While Naruhito, 56, is seen as ready for the succession and has taken on more official duties, Masako, 52, who turned down his first two proposals during a long courtship beginning nearly 30 years ago, has struggled as Crown Princess.
Harvard-educated Masako, who reluctantly abandoned a diplomatic career to marry, has for more than a decade battled depression, as she grappled with the prescriptions and proscriptions of palace life and pressure to produce a son.
Their daughter, 14-year-old Aiko, cannot take the throne under male-only inheritance laws.
In 2012, Masako, who spent large parts of her early life overseas and speaks several languages, acknowledged that she had been battling a stress-related illness for a long time.
Her public appearances are still sporadic.
“Imperial popularity tends to be earned through carrying out public duties over the course of the reign,” said Kenneth Ruoff, a professor at Portland State University and author of The People’s Emperor.
“If Naruhito does that, there is no reason to think he would be any less respected than his father. The case of Masako is more difficult to foresee.”
Naruhito’s interests in medieval transport and environmental causes seem safely worthy, if dull, though royal watchers say he has broken new ground, like advocating hands-on fathering, uncommon in a country where there is still a strong gender-based division of labour both at work and home.

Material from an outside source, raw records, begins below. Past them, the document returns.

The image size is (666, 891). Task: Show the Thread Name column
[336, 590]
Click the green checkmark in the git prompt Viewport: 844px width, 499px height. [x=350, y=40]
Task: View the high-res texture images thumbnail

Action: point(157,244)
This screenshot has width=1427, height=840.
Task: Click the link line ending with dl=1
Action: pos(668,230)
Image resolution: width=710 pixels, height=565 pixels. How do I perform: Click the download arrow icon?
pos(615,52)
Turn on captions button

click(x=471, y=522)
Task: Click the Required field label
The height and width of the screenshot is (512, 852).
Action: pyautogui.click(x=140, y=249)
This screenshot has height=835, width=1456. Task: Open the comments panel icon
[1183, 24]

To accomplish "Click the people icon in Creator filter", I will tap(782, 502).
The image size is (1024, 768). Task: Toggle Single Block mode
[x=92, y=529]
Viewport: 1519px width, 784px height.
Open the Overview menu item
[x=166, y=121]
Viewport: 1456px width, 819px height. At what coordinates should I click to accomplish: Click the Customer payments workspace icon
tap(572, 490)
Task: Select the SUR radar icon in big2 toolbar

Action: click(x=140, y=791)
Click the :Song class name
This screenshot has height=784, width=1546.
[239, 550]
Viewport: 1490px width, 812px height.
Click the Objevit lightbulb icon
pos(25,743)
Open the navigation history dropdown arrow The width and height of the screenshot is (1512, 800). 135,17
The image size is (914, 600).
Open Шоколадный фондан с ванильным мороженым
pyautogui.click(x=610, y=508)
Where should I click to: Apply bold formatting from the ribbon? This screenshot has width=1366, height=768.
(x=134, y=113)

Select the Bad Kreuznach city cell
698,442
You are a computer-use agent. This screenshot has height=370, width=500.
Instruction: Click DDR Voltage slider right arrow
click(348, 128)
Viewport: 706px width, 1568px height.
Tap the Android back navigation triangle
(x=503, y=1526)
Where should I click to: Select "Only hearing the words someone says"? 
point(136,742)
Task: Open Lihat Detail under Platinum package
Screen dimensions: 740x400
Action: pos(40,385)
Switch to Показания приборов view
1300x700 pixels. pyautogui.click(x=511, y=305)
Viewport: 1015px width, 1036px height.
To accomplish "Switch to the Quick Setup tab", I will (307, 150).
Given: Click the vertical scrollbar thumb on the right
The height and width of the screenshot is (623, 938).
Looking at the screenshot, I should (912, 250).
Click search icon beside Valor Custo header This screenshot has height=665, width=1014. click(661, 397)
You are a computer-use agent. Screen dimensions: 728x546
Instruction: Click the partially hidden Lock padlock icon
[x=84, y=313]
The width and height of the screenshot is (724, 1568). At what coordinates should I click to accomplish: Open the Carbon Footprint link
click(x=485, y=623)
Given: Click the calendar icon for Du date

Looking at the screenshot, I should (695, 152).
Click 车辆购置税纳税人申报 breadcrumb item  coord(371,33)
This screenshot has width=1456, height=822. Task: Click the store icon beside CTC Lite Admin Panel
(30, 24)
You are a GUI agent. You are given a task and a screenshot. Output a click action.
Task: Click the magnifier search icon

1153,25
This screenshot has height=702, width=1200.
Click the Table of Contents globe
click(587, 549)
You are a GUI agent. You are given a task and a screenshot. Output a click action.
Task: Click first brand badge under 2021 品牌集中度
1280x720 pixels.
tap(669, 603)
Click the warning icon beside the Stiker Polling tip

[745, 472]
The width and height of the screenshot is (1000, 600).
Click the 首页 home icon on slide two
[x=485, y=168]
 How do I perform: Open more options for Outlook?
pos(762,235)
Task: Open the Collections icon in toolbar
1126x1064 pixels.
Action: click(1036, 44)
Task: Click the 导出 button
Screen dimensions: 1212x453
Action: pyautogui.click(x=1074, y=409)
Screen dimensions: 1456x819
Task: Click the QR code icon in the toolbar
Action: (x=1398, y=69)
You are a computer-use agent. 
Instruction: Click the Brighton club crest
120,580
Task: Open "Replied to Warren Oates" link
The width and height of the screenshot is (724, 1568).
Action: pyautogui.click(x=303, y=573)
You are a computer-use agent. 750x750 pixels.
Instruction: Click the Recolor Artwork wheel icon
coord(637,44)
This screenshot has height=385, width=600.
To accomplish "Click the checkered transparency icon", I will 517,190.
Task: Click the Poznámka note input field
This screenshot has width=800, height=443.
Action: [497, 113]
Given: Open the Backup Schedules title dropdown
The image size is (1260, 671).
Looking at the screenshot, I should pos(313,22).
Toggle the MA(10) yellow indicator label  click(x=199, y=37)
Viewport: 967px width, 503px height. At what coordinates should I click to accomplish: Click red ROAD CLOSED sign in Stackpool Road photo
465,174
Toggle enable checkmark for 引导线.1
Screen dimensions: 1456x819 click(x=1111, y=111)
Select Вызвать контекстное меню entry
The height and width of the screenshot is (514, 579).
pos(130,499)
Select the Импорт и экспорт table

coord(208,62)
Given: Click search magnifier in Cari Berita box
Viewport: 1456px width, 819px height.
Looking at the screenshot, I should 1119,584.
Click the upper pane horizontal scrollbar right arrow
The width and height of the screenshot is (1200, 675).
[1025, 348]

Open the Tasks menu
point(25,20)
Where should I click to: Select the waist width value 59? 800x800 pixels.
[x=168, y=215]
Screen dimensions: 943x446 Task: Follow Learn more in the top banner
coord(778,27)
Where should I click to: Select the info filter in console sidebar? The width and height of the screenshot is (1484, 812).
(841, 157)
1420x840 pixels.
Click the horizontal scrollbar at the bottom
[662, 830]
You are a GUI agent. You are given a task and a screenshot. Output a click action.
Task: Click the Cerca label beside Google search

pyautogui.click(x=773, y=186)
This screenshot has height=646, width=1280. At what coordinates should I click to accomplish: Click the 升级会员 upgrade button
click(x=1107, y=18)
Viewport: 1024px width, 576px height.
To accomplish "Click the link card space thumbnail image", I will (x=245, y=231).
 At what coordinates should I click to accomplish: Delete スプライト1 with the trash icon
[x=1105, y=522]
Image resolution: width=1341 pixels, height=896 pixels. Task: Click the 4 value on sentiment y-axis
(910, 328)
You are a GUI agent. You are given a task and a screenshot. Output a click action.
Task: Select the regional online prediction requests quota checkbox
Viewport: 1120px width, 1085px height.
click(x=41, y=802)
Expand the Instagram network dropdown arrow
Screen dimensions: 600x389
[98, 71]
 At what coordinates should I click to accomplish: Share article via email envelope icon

He is also unusual, for a Japanese royal, in having studied abroad.
Naruhito has made clear he will carry on his father’s work of reminding people about the importance of peace, even as Prime Minister Shinzo Abe moves to recast wartime history with a less apologetic tone.
But he is best known for his passionate defence of Masako, who disappeared from public view in 2003 with shingles and what was later described as an “adjustment disorder”.
In 2004 he set off an unusually public feud with the Imperial Household, the agency responsible for organising the activities of the royal family, by saying that Masako, who had hoped to use her diplomatic experience as crown princess, had “totally exhausted herself” trying to adapt to palace life.
“It is true there were moves to negate Masako’s career and her personality, which was influenced by that career,” he said.